It was Friday aka Day 8 of a project where all joys and pains were been collectively borne. The previous day had only yielded a small set of images and Cindy and Sebastian weren’t having a repeat of that.
We started with a trip back to the quarry. A man in a large, loose polo shirt and pick axe slung over one shoulder was waiting for us. His ebony skin was tough and dry, body, a solid block. Sebastian positioned him at various spots and each time he whacked at the rock with all his might. Onyancha had been at it for 30 years now so he didn’t know how to play-act, to slow down for the camera.
But he loved it. “Nikiwacha nitagonjeka,” he said.
Our next model had been to six nations in the Far East and recently played in Washington DC. He’s also the composer of that popular 90s obokano-led jam, ‘Monday morning I went to school’ (Couldn’t find a YouTube link. Find me and maybe I’ll croak out the tune for you.)

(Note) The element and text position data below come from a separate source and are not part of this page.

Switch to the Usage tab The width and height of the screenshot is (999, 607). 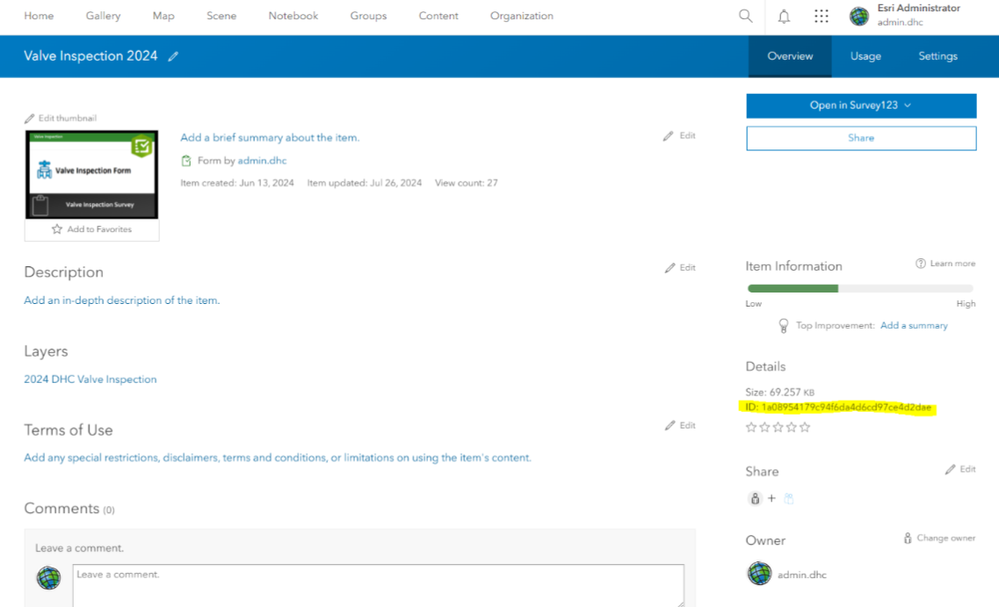tap(865, 56)
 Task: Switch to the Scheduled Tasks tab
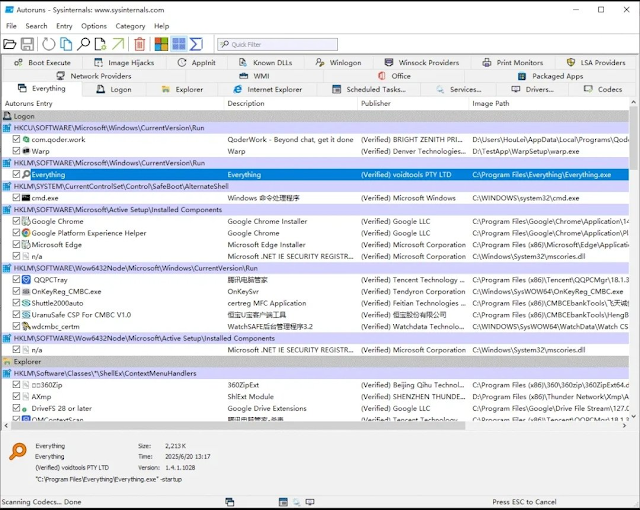(369, 89)
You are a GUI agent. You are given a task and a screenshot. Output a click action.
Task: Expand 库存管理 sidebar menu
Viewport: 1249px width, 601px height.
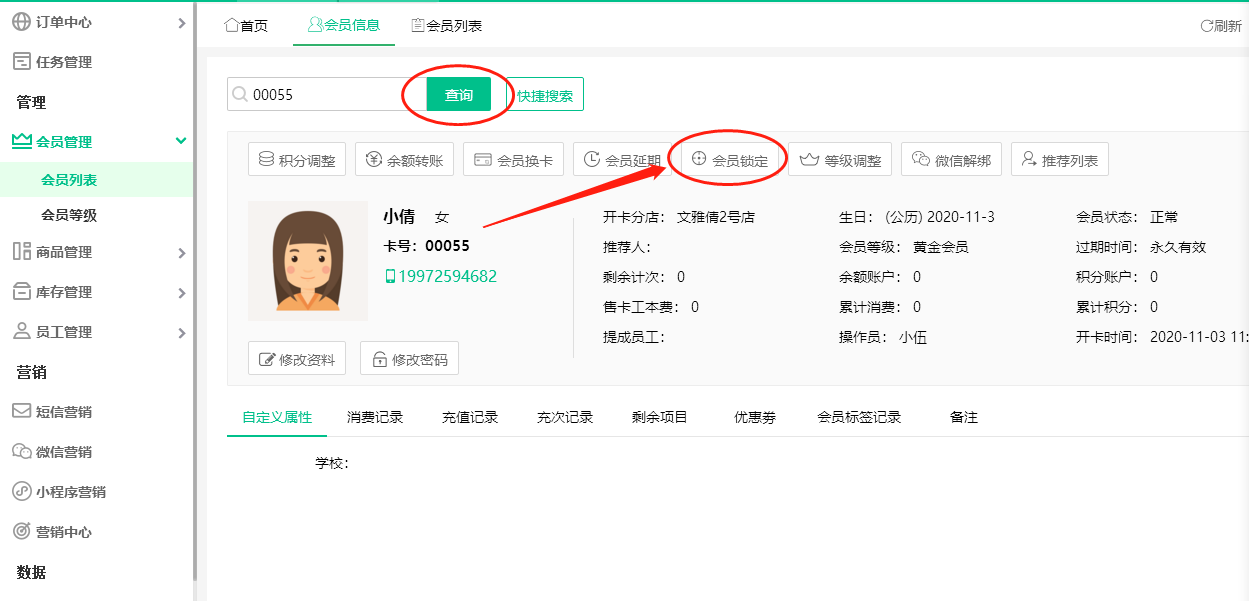tap(97, 292)
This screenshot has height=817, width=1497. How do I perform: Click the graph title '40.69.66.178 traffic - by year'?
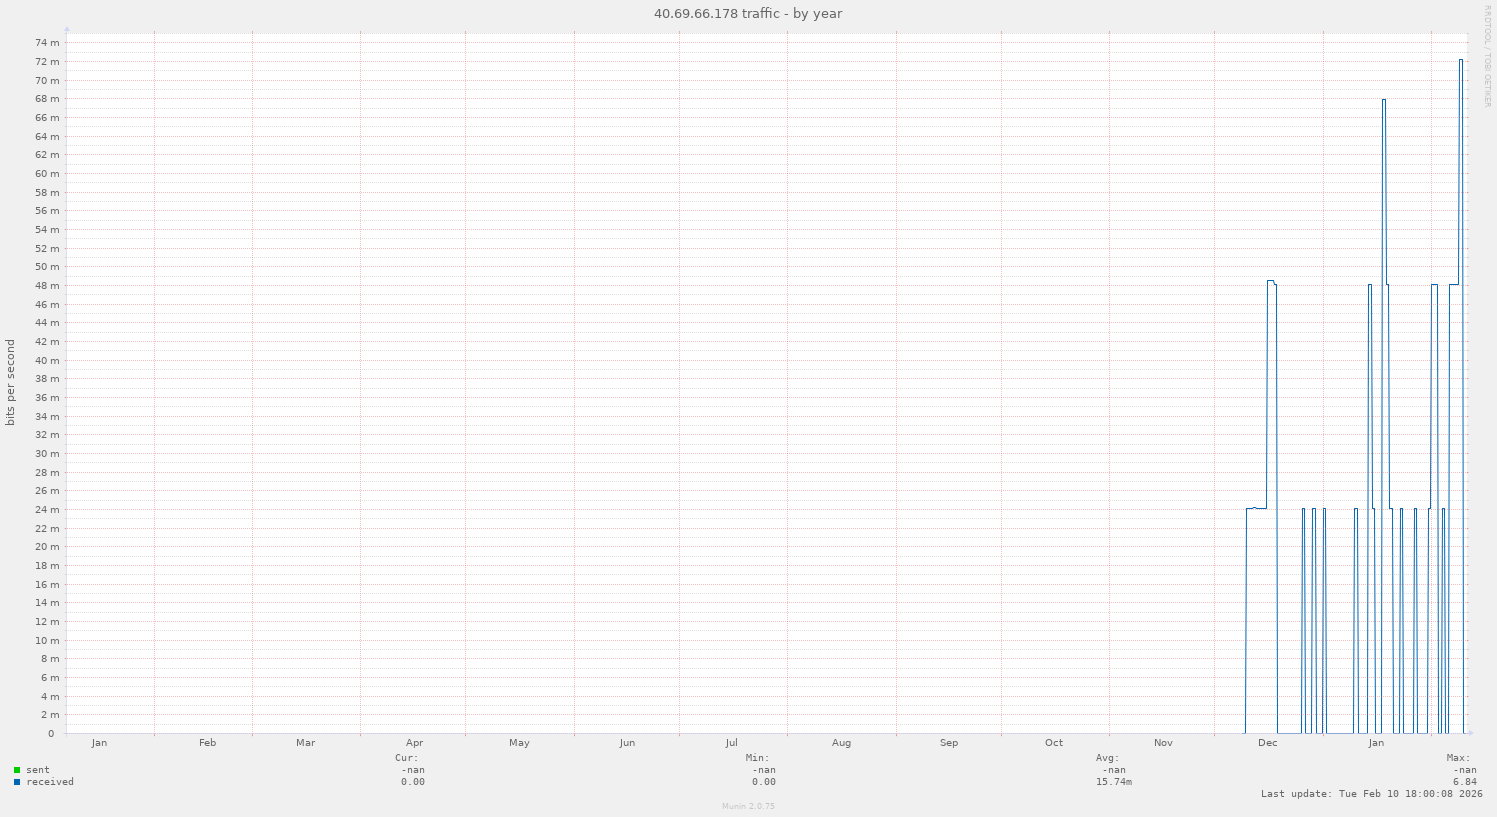[x=748, y=14]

The 42-year-old was jolly and had a fly shoe game.
“Unazaliwa nayo. It can’t be taught,” stated Ontiri Bikundo. Ontiri was 18 when he first picked up his grandfather’s obokano and he hasn’t stopped plucking it since. As we drove around looking for a good spot to shoot him, Ontiri proudly announced that he’d performed for former president Moi once. Leading a good clean life is the reason why he’s the only surviving member of the original Kisii Kamba Nane, an eight-member band.
We found a spot at the edge of a forest where the roots of a trees had formed a natural shelf. Sebastian stationed Ontiri beneath the overhanging roots, got him to strum as he lit him up.
Jus then, a dancing queen emerged.
And the Kisii superstars just kept coming.
We walked into soapstone sculptor brothers Gabriel Mugendi and Joseph Rachami’s compound and a curious figure sat on the grass. It wasn’t the gigantic rendering of the Virgin Mary that made me stop short but rather the wide-eyed Lisa Simpson.
Gabriel and Joseph were part of a trio contracted to produce 4-inch busts of popular characters from the show to sell as Simpsons Movie merchandise in 2007.
Sadly, the partnership fell apart but not before 700 pieces were carved, shipped and paid for. Joseph told me they’d even formed a small self-help group to produce 50-150 pieces a month. And that the project had taken two years to complete.
In any case, when we found the pair, they had happier tales to share including the creation of the aforementioned Holy Mary statue and a sculpture that would soon to be unveiled at a local university.
Keeping a close eye on things was Hesbon Orina. An artist himself, he manages other sculptors. As Sebastian organized how to hold up a tree that was obscuring the shooting area, Hesbon told me about stone talk: “You look at something, it gives you a picture and you start carving. Its nature guides the artist on what to do. It says, ‘I want you to carve me this way’.”
Intrigued, we got Hesbon to hop into our van and show us the way to Paul, a man he claimed was the best at stone talk. He wasn’t kidding. As bust after chess board after coaster were brought out, we were deeply impressed and Sebastian was soon furiously clicking.
Here’s the funny thing about a Wanzalla shoot in the wild—it is full of perplexing gadgets and gizmos.
We’d gotten used to it by then but every time the strobe lights, two-tone reflector and portable battery pack came out, the crowds surged forward (including plenty of booty shakers!) Once, Sebastian was asked to declare all his equipment at a hotel in Webuye. He had to request a second sheet of paper.
There had been an old man helping to move things around per Sebastian’s wishes during that last shoot. Turns out he was Paul’s father. He was so moved by our work that he followed behind us and pressed small gifts into our palms as we boarded the van to leave.
It was a beautiful and happy moment that warmed our hearts all the way to Homa Bay that night.